» Records
══════
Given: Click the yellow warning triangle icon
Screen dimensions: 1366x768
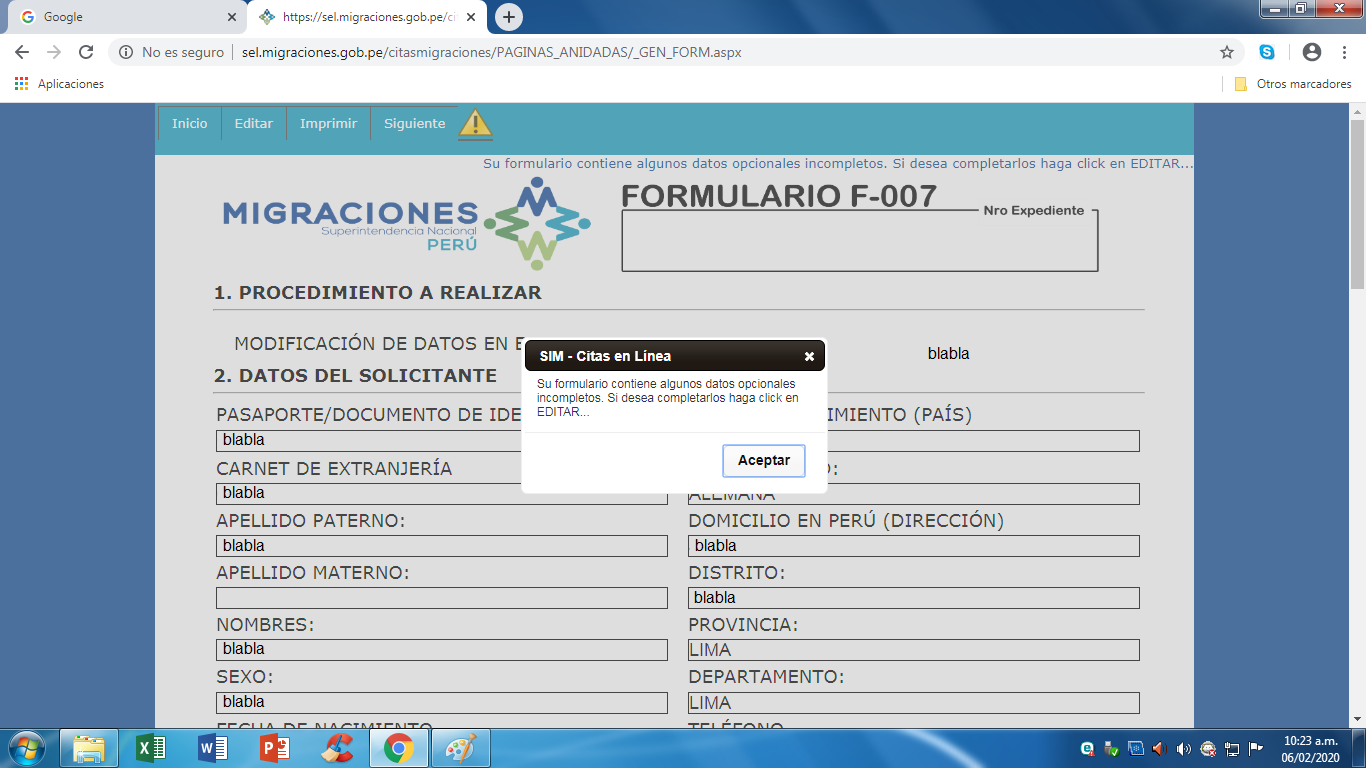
══════
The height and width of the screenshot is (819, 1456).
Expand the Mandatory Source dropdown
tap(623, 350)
══════
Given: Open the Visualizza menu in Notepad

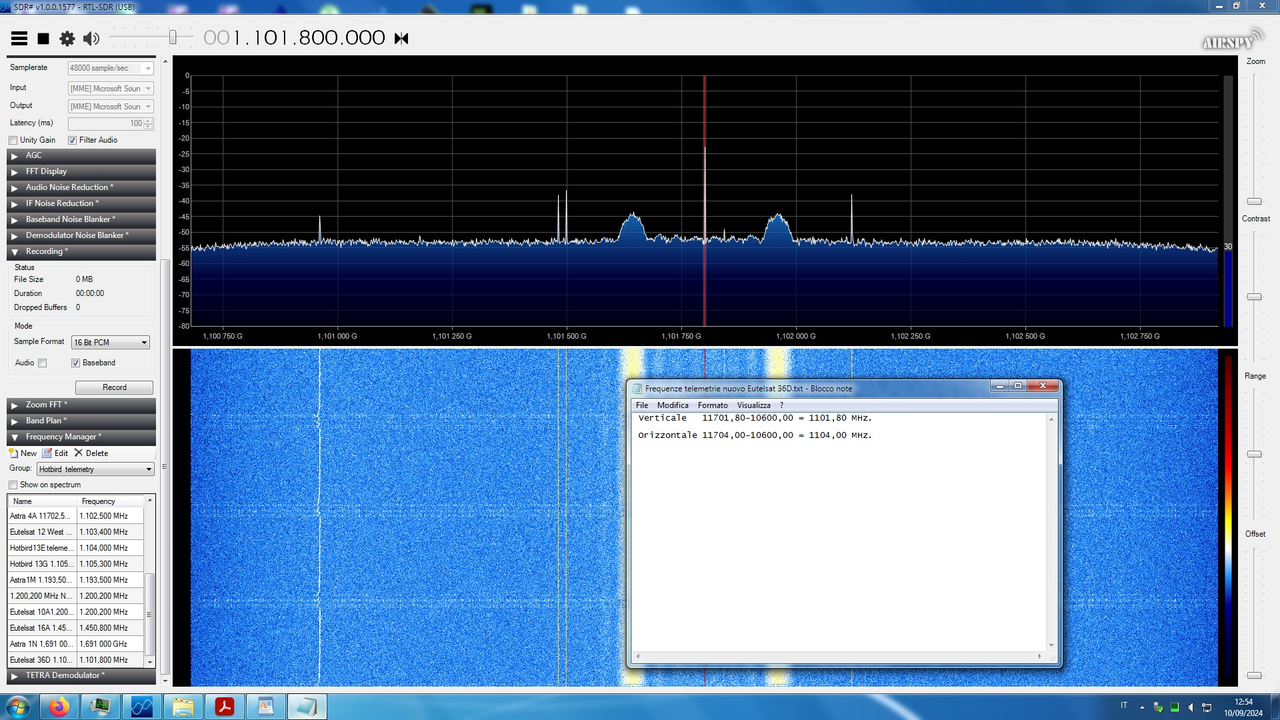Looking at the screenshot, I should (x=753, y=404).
══════
» Work to complete
In the records above, the line with "Given: Click the yellow warning triangle icon" marks the start and the line with "Screen dimensions: 1366x768" marks the end; copy that stretch exactly, both lines included, and nothing else.

» Answer space
Given: Click the yellow warning triangle icon
Screen dimensions: 1366x768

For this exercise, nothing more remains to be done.